Bölgedeki sivil hükümetin de faaliyetlerini sürdüreceğini kaydeden Türkmen, ancak bu faaliyetlerin İdlib merkezli Kurtuluş Hükümeti ile bağlantılı olarak yapılacağını, yine de ismen bir değişikliğe gidilmeyeceğini ifade etti. Türkmen, bunun bölgede yumuşak bir geçişi sağlamak üzere uygulanacağını söyledi.
"Askeri olarak tüm gruplar belirli bir temas hattı teslim alacak, burada da onları HTŞ denetleyecek. Savaşa uygunluklarını sağlayacak. Bunun ardından belki de rejim kontrolündeki Halep bölgesine yönelik bir düşünce söz konusu olabilir." ifadelerini kullanan Türkmen şöyle devam etti:
"Bölgedeki kurum ve yapıları yıkarak yenilerini kurmak makul bir seçenek olmadığından, yumuşak bir geçiş sağlanarak bölgedeki kurumlar korunacak. İdlib merkezli yönetimin uzman kadroları bölgeye gelmiş durumda. Bölgede askeri ve sivil yapılar, kontrol noktaları, hükümet ve güvenlik sistemi HTŞ kontrolünde."
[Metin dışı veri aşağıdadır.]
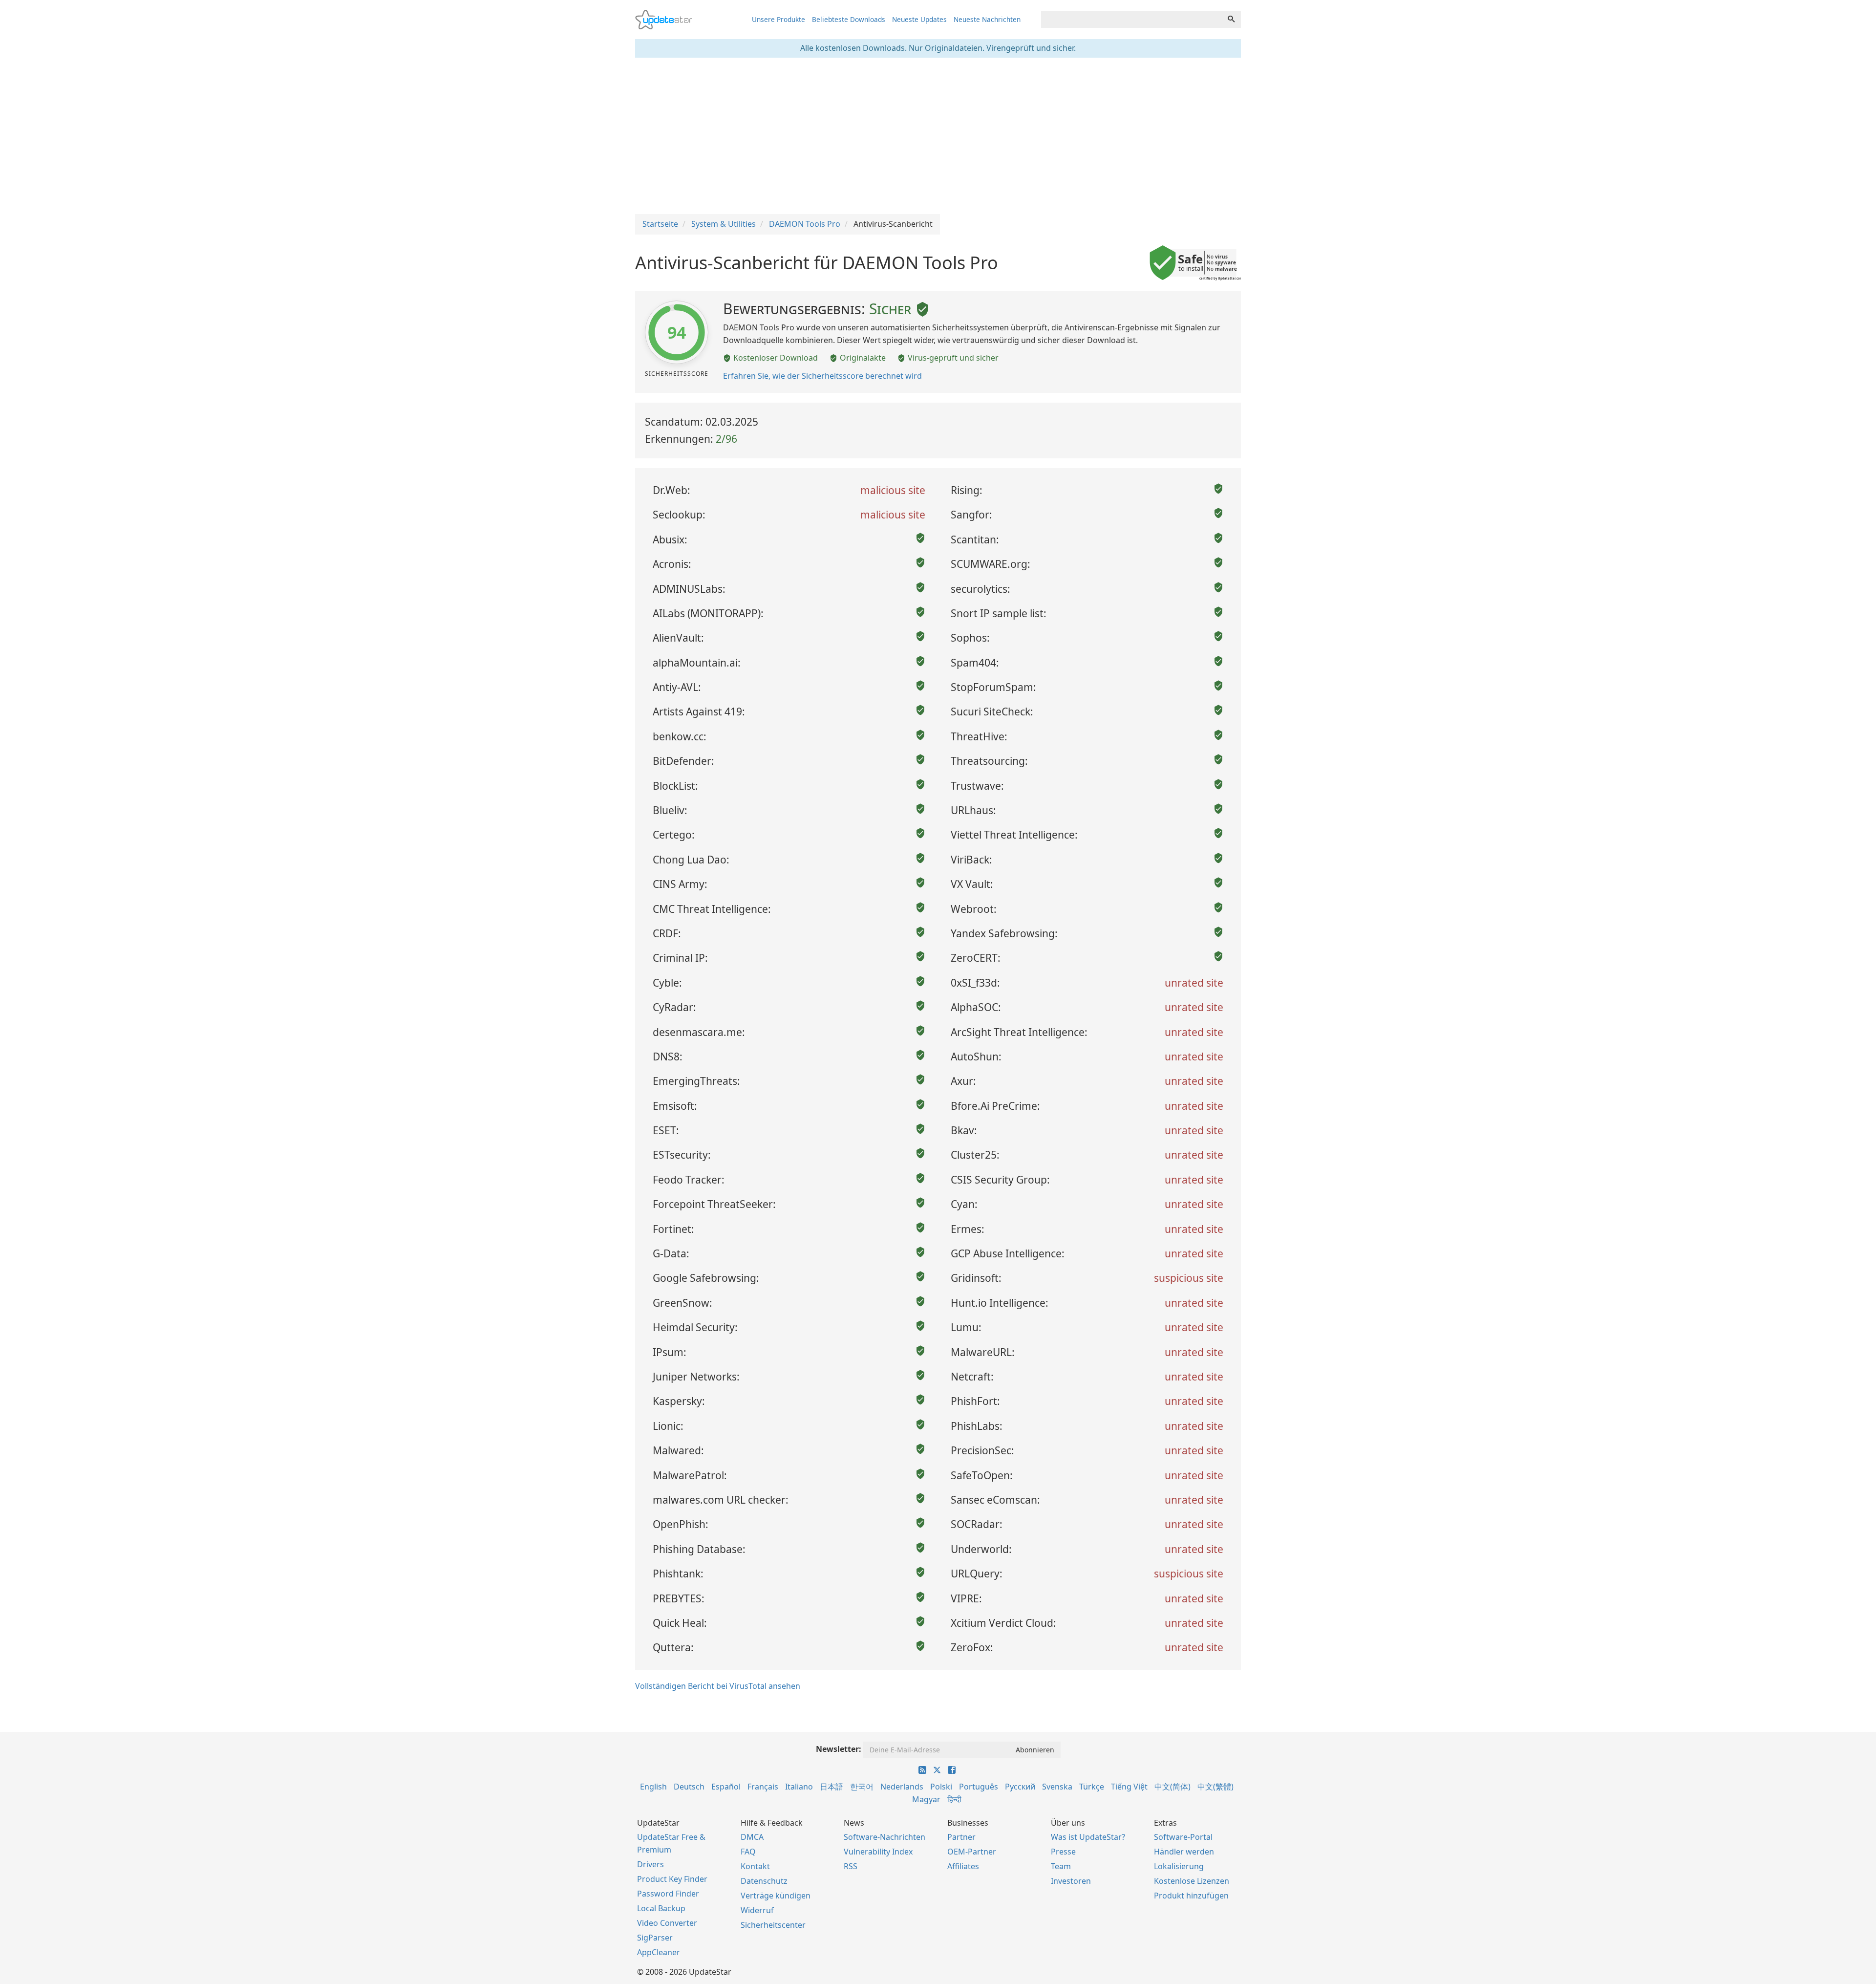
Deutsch (689, 1786)
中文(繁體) (1215, 1786)
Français (762, 1786)
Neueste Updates (919, 19)
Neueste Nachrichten (987, 19)
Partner (961, 1837)
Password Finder (668, 1893)
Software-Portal (1183, 1837)
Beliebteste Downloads (848, 19)
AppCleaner (658, 1952)
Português (978, 1786)
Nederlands (901, 1786)
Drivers (650, 1864)
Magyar (926, 1799)
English (653, 1786)
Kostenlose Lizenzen (1191, 1881)
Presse (1063, 1851)
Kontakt (755, 1866)
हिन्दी (954, 1799)
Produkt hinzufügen (1191, 1895)
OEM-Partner (971, 1851)
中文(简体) (1172, 1786)
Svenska (1057, 1786)
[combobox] (1131, 19)
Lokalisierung (1179, 1866)
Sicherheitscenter (773, 1924)
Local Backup (661, 1908)
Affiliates (963, 1866)
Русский (1020, 1786)
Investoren (1071, 1881)
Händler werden (1184, 1851)
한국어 (862, 1786)
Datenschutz (764, 1881)
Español (726, 1786)
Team (1061, 1866)
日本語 (831, 1786)
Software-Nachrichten (884, 1837)
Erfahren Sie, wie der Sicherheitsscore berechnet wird (822, 375)
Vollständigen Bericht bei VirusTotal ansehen (717, 1686)
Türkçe (1091, 1786)
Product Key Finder (672, 1879)
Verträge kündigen (775, 1895)
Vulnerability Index (878, 1851)
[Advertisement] (938, 135)
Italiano (799, 1786)
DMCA (752, 1837)
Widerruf (757, 1910)
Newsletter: (838, 1749)
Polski (941, 1786)
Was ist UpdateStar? (1088, 1837)
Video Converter (667, 1923)
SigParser (655, 1937)
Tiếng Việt (1129, 1786)
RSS (850, 1866)
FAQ (748, 1851)
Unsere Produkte (778, 19)
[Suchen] (1231, 19)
Bölgeye HTŞ'den çok sayıda silahlı unsur girdiğine değinen Türkmen, bunların zaman içerisinde karşılıklı güven oluştuğunda kademeli olarak geri çekileceğini kaydetti. Türkmen, HTŞ'nin hamlesine Ahraru'ş Şam'ın da iştirak ettiğini dile getirdi. Şahin Türkmen, bölgedeki sınır kapılarının da HTŞ kontrolüne girdiğini söyledi. Zamanla bölgenin İçişleri Bakanlığı'nın ve mahkemelerinin de İdlib merkezli yönetim kontrolüne gireceğini kaydetti.
Türkmen, "Zeytin Dalı ve Fırat Kalkanı bölgesindeki çeşitli askeri oluşum ve ittifaklar feshedildi. Bölgedeki tüm gruplar yeni kurulacak olan HTŞ öncülüğündeki askeri meclis çatısı altında toplanacaklar. Böylece askeri çabalar bir araya getirilecek ve Kurtuluş Hükümeti'nin Savunma Bakanlığı projesinin önünde ciddi bir engel kalmayacak." ifadeleriyle, askeri çalışmaların da bu süreçle beraber daha verimli bir aşamaya gireceğini dile getirdi.